▸ **PROBLEM A**:
In the post on coproducts of commutative monoids, write out the passage that begins at the words "If $V$ is a" and stops after the words "check this statement.".
▸ **PROBLEM B**:
What reference does the post on coproducts of commutative monoids cite for its claim about binary coproducts?
▸ **PROBLEM C**:
Proceed with the post on coproducts of commutative monoids, starting right after its final sentence.

▸ **SELECTED EXTRACT**:
▼
If $V$ is a symmetric monoidal category, the category $\text{CMon}(V)$ of commutative monoids in $V$ has binary coproducts given by $\otimes$, the monoidal product of $V$. See for example Johnstone’s Sketches of an Elephant C1.1. I want to check this statement.
If $M$ and $N$ are monoids with units $\eta\colon I\to M$ and $\theta\colon I\to N$, then we have maps $1\otimes\theta\colon M\to M\otimes N$ and $\eta\otimes 1\colon N\to M\otimes N$. Then if we have any other monoid $X$ with multiplication $\mu\colon X\otimes X\to X$ and monoid morphisms $f\colon M\to X$ and $g\colon N\to X$, the map $M\otimes N$ given by $\mu\circ f\otimes g$ makes the coproduct diagram commute:
That’s easy enough, but we should also show that the arrow $M\otimes N\to X$ is unique. Uniqueness will fail for noncommutative monoids, so here we must use commutativity of our monoids, which so far we have not needed.
▲
▸ **EXTRACTED ENTRIES**:
▼
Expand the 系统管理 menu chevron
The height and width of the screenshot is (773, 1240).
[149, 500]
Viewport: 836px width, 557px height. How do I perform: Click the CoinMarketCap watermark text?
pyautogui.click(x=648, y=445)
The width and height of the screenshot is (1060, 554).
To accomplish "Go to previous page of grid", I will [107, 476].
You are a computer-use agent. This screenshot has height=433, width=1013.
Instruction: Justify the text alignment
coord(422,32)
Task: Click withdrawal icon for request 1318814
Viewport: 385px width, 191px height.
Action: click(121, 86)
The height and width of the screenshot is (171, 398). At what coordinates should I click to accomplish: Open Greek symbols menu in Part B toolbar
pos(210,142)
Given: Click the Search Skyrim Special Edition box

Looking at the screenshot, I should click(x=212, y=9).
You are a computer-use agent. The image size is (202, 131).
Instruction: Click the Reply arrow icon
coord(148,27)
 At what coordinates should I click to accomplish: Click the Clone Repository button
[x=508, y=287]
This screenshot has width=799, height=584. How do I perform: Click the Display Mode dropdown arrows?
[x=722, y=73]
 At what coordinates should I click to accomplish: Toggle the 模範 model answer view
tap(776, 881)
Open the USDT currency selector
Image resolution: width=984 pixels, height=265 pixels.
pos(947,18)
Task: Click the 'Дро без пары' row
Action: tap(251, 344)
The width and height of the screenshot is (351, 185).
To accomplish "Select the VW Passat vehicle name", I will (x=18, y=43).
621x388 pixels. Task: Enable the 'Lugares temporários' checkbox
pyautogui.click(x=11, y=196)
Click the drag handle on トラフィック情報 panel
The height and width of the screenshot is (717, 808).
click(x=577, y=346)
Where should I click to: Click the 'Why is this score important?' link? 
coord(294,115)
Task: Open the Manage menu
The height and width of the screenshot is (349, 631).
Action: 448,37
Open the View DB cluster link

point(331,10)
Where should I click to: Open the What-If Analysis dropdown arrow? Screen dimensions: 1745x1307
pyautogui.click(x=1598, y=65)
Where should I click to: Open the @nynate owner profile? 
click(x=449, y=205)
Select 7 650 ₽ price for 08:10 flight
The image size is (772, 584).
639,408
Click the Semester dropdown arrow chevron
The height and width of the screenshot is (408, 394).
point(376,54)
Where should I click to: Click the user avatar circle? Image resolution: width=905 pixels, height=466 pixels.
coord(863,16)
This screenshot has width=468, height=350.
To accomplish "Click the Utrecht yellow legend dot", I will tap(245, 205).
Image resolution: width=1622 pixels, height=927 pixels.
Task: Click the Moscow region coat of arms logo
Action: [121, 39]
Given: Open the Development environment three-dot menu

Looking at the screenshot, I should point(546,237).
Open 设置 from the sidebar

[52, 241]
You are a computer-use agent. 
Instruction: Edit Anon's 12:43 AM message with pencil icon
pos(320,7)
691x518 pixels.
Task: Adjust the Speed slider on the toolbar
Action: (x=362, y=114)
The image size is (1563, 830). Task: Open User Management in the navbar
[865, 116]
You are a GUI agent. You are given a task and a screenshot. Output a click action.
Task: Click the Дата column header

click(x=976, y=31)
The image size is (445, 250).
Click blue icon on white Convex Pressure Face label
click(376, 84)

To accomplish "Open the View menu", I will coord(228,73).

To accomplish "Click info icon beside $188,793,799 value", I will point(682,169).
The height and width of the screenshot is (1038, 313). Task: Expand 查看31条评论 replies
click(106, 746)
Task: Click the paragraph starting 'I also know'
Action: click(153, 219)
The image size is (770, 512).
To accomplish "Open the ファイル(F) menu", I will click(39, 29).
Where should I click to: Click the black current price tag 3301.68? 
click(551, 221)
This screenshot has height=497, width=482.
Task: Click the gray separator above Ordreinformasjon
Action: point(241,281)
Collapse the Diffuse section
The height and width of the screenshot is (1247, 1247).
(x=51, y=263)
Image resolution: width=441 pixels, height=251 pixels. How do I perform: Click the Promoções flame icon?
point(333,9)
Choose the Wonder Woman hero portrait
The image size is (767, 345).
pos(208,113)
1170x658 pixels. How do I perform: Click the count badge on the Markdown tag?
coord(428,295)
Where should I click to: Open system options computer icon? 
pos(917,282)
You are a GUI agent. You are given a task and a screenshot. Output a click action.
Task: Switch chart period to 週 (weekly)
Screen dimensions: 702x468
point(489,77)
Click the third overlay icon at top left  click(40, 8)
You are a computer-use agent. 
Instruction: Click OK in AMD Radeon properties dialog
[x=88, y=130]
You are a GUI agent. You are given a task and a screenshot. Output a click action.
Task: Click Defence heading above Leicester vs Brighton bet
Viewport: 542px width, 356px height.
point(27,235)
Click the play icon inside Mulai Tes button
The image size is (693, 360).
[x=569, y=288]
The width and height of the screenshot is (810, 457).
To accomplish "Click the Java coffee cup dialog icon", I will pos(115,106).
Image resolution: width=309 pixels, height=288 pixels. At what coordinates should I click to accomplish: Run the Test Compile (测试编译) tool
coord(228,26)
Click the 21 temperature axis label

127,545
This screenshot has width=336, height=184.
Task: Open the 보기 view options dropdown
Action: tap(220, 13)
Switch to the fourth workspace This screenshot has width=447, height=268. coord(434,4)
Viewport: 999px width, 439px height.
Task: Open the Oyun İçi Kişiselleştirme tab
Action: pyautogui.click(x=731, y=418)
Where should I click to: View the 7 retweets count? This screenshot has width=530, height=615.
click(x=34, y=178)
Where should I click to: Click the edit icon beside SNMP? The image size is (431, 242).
▲
▸ **WRITTEN ANSWER A**:
If $V$ is a symmetric monoidal category, the category $\text{CMon}(V)$ of commutative monoids in $V$ has binary coproducts given by $\otimes$, the monoidal product of $V$. See for example Johnstone’s Sketches of an Elephant C1.1. I want to check this statement.

▸ **WRITTEN ANSWER B**:
Johnstone's Sketches of an Elephant, C1.1.

▸ **WRITTEN ANSWER C**:
So let $X$ be commutative, meaning if $\sigma\colon X\otimes X\to X\otimes X$ is the switch map for our symmetric monoidal category, we have $\mu\circ\sigma=\mu.$ Let $h\colon M\otimes N\to X$ be any other map making the diagram commute, i.e. $h\circ \eta\otimes 1 = g$ and $h\circ 1\otimes\theta=f$. But I’m stuck here.
In the case $V$ is the category of sets with its cartesian monoidal structure, we can easily finish the proof of uniqueness using the structure of cartesian product. Similarly if $V$ is abelian groups, we can use the structure of the tensor product. How to finish for an abitrary monoidal product?
Best Answer
"Uniqueness will fail for noncommutative monoids, so here we must use commutativity of our monoids, "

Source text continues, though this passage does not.